Medicare prescription drug coverage options in a nutshell. (Video, 3:43)Open video transcript
Learn if your drugs have coverage restrictions or limits
HAP HMO, HMO-POS and PPO plans have additional requirements for coverage or limits on coverage for certain prescription drugs. A team of doctors and pharmacists developed these requirements and limits to help us provide quality care and control drug plan costs.
Find out if a drug you take is subject to these additional requirements or limits by searching for your medication in our 2019 Medicare formulary (PDF) or 2020 Medicare formulary (PDF), also known as a drug list. To search drug list press Ctrl+F (Command+F for Mac) and type in the name of the drug to see whether it’s included in the covered drug list for your type of plan. The drug name will be highlighted.

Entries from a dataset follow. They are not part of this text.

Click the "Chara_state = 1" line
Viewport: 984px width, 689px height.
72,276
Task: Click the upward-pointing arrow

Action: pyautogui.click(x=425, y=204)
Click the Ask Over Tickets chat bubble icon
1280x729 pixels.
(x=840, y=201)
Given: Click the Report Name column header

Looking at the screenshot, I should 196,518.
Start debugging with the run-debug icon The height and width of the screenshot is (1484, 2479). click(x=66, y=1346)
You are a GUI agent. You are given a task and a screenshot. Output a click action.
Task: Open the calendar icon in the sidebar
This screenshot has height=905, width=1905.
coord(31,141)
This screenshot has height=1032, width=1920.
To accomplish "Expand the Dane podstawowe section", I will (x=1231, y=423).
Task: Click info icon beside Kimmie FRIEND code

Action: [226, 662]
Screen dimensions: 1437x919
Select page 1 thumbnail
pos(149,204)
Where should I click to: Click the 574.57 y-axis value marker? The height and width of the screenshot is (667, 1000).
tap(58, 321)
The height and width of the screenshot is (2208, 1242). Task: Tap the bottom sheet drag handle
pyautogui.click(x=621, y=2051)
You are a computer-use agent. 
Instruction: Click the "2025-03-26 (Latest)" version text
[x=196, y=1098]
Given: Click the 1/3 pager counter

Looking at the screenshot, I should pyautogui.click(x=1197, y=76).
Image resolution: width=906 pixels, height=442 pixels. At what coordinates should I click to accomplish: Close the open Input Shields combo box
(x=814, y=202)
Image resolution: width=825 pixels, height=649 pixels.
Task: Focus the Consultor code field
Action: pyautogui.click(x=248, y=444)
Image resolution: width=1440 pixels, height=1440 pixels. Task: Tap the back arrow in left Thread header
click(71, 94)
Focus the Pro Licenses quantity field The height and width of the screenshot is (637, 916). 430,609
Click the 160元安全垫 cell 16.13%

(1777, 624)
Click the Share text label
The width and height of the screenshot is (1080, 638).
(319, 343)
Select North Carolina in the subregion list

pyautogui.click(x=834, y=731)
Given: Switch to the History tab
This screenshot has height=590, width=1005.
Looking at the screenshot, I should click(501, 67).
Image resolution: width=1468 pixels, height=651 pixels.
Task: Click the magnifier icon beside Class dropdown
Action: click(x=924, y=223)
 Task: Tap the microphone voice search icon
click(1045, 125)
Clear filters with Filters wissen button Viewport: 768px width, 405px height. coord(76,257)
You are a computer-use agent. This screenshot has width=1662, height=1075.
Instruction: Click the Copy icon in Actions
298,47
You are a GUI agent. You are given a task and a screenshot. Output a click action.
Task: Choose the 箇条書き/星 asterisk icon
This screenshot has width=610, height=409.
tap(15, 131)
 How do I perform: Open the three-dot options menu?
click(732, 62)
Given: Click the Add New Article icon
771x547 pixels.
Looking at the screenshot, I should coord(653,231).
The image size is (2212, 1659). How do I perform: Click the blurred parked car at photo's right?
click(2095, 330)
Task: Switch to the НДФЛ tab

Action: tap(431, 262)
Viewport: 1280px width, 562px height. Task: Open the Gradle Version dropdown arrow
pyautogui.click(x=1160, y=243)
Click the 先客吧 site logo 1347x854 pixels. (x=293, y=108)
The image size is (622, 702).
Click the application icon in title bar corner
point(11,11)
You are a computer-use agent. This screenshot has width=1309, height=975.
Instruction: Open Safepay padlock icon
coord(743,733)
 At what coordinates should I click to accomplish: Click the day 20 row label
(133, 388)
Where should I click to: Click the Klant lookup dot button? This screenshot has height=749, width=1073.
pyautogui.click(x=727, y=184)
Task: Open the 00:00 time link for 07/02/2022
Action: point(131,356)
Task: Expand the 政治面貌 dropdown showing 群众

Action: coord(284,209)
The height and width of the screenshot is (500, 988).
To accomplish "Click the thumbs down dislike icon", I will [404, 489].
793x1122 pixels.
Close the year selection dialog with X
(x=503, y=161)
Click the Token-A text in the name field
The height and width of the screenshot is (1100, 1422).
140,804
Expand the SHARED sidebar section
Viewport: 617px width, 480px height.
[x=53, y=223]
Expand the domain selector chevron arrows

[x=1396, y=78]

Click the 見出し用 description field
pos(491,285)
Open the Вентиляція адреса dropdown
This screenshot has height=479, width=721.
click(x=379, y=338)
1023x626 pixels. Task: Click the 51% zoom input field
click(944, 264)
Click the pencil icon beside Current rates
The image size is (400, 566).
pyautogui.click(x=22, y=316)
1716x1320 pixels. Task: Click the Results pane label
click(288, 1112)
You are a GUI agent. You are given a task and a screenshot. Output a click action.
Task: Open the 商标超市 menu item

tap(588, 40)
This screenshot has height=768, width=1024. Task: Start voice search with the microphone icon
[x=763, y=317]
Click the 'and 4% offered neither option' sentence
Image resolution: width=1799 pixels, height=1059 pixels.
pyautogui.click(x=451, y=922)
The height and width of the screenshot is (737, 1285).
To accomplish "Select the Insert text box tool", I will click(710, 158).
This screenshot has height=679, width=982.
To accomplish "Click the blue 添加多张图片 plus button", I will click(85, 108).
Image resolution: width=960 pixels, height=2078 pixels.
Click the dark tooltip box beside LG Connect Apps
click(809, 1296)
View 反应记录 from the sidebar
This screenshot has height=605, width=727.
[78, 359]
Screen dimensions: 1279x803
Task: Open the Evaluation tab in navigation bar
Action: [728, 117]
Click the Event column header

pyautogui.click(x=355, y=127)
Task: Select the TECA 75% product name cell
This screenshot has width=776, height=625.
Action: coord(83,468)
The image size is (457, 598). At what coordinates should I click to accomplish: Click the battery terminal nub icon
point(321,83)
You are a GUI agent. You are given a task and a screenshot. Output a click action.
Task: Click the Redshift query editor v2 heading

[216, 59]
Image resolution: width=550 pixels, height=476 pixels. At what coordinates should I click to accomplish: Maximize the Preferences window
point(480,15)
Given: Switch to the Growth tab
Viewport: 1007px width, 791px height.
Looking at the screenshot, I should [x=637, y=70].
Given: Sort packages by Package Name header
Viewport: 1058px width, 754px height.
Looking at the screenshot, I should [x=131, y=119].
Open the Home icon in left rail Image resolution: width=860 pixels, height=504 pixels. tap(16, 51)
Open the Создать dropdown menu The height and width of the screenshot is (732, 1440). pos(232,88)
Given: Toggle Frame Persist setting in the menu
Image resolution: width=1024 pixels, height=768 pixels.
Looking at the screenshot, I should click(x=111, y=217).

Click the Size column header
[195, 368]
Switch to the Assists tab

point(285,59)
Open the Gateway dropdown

If your drug has additional restrictions or limits, you can ask us to make an exception to our coverage rules.
We require you get approval from us before you fill certain prescriptions. This gives us a chance to be certain these drugs are used correctly and only when truly necessary. If you don’t get prior authorization, we may not cover the drug.
Part B versus Part D prior authorization
Some prescription drugs require prior authorization to determine whether they should be covered under Medicare Part B or Part D. These drugs may be covered under either part depending upon the circumstances. Information may need to be submitted describing the use and setting of the drug in order for us to determine how to cover it.
We limit the amounts of certain drugs we’ll cover per prescription over a defined period of time.
In some cases, we require you to first try one drug to treat your medical condition before we will cover another drug for that condition. For example, if Drug A and Drug B both treat your medical condition, we may require your doctor to prescribe Drug A first. If Drug A does not work for you, we will then cover Drug B.
If there is a generic version of a brand-name drug available, our pharmacies will automatically give you the generic version. If your condition requires you must take the brand-name drug, your doctor must submit a prior authorization request.